7. What sets Barka’s work apart from many of his contemporaries is that — unlike so much poetry in the 20th century, which rallied behind the rebellious and revolutionary cries of the avant-garde and sought to reject traditional forms and ideas — Barka strives to integrate rather than revolt. Instead of discarding the ancient forms as “unacceptable” for this century, he integrates and subsumes the essence of all developments in writing throughout human history. Some critics have argued that certain forms — in particular forms that appear to be closed — are no longer viable in a century that has experienced so many ruptures, upheavals and horrors. Yet Barka is one of the few writers of his stature to have witnessed directly — through experience and not through the media — so many of the 20th century’s upheavals and horrors: from the Russian Civil War, to the heady first years of the Soviet Union as a strident young communist; then Stalinism and the Holodomor, Stalin’s genocidal artificial famine of 1932–33 (recounted in Barka’s masterpiece novel The Yellow Prince); clinical death at the hands of the Wehrmacht, followed by imprisonment and slave labor in Nazi Germany; the Holocaust; and finally the entire second half of the 20th century in the prosperous United States. So when Barka proclaims the wholeness and unity of divine creation, it does not come from bookish naiveté, but rather from the innocence achieved through harsh and brutal experience — experience integrated with light. Hence the colossal stature of his oeuvre. All of Barka is epic. Ocean concentrates on the immeasurable bridge between what is palpable or perceivable and what is beyond the horizon. This is executed through the timeless form of an inexhaustible love song.

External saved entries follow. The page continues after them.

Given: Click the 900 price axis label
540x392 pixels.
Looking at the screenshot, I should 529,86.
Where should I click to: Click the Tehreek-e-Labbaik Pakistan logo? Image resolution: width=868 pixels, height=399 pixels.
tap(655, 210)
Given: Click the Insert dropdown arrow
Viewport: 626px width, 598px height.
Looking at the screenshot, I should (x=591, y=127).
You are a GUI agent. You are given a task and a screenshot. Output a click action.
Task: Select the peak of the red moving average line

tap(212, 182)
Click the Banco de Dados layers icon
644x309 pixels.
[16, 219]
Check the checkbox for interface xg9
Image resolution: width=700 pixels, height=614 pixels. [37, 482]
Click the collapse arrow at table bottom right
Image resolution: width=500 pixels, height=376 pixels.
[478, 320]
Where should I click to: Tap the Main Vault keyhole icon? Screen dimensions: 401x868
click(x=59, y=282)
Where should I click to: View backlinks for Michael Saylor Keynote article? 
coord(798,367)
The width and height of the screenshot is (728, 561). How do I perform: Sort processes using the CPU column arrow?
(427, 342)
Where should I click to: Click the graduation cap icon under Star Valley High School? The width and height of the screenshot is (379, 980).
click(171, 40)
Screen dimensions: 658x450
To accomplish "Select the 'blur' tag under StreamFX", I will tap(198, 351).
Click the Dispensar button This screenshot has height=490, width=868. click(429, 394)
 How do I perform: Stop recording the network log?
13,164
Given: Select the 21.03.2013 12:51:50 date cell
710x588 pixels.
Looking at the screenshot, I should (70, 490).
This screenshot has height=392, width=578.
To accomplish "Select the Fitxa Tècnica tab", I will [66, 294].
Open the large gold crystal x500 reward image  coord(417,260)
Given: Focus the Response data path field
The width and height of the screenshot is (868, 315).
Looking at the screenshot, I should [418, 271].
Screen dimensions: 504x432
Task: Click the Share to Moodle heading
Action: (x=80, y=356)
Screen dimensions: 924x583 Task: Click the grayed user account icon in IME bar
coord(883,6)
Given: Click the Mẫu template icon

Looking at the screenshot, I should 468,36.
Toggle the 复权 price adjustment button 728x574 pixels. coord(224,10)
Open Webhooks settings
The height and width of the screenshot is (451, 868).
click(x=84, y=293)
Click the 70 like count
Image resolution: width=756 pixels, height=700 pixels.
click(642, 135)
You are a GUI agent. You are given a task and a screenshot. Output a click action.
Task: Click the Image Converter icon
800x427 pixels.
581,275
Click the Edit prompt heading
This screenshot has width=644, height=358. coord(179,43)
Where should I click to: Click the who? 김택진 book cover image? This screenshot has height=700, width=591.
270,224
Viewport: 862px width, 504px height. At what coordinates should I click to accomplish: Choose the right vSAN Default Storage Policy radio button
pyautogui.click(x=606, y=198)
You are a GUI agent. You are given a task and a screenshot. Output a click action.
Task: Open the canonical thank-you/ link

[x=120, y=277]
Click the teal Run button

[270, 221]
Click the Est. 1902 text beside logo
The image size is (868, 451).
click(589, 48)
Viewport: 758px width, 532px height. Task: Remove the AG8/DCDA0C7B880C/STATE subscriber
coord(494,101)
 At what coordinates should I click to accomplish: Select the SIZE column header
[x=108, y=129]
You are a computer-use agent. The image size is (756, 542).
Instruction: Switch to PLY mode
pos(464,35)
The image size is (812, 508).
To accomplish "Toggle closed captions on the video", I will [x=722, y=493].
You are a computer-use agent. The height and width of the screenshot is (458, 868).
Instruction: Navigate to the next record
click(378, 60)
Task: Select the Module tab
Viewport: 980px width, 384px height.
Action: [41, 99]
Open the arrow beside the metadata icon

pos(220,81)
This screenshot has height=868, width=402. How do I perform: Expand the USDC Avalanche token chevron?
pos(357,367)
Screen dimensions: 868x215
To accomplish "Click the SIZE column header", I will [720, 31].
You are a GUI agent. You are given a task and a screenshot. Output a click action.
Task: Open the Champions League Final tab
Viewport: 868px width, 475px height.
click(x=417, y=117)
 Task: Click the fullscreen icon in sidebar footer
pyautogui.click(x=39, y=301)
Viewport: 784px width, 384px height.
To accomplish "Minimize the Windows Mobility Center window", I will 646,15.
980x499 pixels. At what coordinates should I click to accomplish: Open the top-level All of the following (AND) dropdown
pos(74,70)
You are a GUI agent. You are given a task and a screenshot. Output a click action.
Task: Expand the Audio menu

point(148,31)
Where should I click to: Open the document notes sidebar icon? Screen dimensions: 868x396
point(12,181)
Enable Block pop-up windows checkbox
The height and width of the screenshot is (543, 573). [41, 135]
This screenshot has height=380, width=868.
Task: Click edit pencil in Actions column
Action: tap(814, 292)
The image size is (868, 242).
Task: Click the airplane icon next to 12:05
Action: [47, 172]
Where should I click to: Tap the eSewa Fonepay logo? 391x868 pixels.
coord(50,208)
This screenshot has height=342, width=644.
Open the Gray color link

Given the nature and scope of these notes it would not be appropriate to take specific symbols recurrent in Barka’s Ocean and treat them abstracted from the whole (although a Barkian symbolology would certainly make for a fascinating hermeneutic exposition). Rather, I intend merely to explore what I’ve gleaned from Ocean’s symbolics (much of which, frankly, is ineffable) by choosing one poem, the first poem of the last volume, and move through the tropes in a very free-handed manner.
That said, I would, however, like to point out that all the nearly 1,000 poems in Ocean are to some degree a meditation on nature or the cosmos. The few exceptions — and these are significant — tend to be meditations scattered throughout the three volumes on either icons or churches. This is an important element of the Oceanic aesthetic. Only God’s creation and reflections of God’s love are worthy of the love song. If anything be “manmade,” it must reflect the conscious love of God as the motive for its creation. Thus, a cathedral represents the mystical body of Christ, and its structures are images of the divine construction reflected in the mirror of man and his devotion to God. Each element of Ocean is to some extent holographic — that is, it contains the entire image, albeit in weaker form — of the Whole: nature integrated through sacred architecture.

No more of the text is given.